Hand hygiene is a standard six-step hand-washing action proposed by the World Health Organization (WHO). However, there is no good way to supervise medical staff to do hand hygiene, which brings the potential risk of disease spread. In this work, we propose a new computer vision task called hand hygiene assessment to provide intelligent supervision of hand hygiene for medical staff. Existing action assessment works usually make an overall quality prediction on an entire video. However, the internal structures of hand hygiene action are important in hand hygiene assessment. Therefore, we propose a novel fine-grained learning framework to perform step segmentation and key action scorer in a joint manner for accurate hand hygiene assessment. Existing temporal segmentation methods usually employ multi-stage convolutional network to improve the segmentation robustness, but easily lead to over-segmentation due to the lack of the long-range dependence.
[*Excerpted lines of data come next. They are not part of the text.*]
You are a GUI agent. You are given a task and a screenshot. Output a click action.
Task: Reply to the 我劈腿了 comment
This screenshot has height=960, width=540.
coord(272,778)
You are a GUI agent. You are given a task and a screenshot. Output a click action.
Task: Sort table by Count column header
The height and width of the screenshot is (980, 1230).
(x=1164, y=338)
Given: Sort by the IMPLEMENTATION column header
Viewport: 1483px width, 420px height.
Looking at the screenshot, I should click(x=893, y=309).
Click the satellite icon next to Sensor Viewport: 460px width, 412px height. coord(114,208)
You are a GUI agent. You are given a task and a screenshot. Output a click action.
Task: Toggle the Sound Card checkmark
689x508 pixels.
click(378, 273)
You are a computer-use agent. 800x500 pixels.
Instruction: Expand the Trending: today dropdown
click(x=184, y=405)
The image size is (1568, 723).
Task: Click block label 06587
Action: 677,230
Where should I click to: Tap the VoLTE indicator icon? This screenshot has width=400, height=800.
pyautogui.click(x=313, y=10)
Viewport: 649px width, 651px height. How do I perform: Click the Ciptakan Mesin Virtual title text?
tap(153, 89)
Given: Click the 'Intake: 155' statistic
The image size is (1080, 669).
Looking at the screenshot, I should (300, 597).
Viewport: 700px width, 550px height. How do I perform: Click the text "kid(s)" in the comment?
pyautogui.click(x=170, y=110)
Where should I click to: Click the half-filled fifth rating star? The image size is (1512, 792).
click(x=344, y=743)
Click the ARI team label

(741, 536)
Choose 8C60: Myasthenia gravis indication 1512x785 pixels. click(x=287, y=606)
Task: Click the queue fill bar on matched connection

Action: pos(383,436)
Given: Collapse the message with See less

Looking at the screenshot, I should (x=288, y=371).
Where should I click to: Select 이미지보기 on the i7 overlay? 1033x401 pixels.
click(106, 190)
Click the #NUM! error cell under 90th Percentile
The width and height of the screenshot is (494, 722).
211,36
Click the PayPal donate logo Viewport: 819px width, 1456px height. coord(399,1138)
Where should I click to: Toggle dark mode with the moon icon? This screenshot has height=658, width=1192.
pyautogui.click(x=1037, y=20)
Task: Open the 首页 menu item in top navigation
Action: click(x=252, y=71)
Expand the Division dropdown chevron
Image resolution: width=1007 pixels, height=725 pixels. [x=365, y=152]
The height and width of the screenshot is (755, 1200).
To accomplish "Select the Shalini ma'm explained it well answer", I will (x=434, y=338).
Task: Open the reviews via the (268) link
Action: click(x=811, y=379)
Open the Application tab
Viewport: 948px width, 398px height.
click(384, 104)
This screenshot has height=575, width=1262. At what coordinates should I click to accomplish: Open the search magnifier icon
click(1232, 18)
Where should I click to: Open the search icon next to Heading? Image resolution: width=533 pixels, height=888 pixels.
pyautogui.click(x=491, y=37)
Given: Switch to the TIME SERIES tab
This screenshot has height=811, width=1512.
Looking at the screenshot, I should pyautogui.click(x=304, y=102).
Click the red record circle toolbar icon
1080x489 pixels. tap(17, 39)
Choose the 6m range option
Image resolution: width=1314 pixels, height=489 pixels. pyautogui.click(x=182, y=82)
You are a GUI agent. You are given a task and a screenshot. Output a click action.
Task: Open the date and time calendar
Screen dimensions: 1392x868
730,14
To address this issue, we design a multi-stage convolution-transformer network for step segmentation. Based on the observation that each hand-washing step involves several key actions which determine the hand-washing quality, we design a set of key action scorers to evaluate the quality of key actions in each step. In addition, there lacks a unified dataset in hand hygiene assessment. Therefore, under the supervision of medical staff, we contribute a video dataset that contains 300 video sequences with fine-grained annotations. Extensive experiments on the dataset suggest that our method well assesses hand hygiene videos and achieves outstanding performance.